=== Task item ===
Select every line below containing the word "computer".

=== Given data ===
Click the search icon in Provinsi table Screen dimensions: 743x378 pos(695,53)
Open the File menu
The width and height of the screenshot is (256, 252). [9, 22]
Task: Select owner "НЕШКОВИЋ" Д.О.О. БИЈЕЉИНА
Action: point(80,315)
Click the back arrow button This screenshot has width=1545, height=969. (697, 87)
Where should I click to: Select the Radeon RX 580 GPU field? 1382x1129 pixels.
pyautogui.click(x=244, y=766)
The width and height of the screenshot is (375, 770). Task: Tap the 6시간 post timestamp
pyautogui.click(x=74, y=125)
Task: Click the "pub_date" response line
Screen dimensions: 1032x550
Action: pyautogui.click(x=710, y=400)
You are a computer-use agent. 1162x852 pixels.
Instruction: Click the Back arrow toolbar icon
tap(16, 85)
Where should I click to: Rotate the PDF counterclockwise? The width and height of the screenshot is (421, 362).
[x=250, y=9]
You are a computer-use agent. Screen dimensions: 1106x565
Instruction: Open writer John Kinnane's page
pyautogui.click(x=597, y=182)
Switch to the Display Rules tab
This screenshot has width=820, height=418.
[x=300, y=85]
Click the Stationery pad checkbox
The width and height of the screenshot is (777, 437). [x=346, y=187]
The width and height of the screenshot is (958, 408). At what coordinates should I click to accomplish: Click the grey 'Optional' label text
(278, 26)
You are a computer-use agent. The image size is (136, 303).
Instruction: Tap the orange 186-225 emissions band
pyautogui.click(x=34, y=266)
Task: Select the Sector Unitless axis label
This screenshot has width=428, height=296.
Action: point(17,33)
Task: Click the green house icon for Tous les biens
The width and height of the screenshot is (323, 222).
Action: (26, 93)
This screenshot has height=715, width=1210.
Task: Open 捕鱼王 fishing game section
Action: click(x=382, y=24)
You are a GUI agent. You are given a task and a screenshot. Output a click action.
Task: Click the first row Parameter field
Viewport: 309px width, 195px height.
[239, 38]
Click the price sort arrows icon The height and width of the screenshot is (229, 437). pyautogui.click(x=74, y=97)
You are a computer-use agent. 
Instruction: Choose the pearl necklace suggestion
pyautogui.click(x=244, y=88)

=== Solved exercise ===
You are a computer-use agent. 1162x852 pixels.
You are a computer-use agent. Screen dimensions: 1106x565
You are a computer-use agent. The image size is (136, 303).
You are a computer-use agent. 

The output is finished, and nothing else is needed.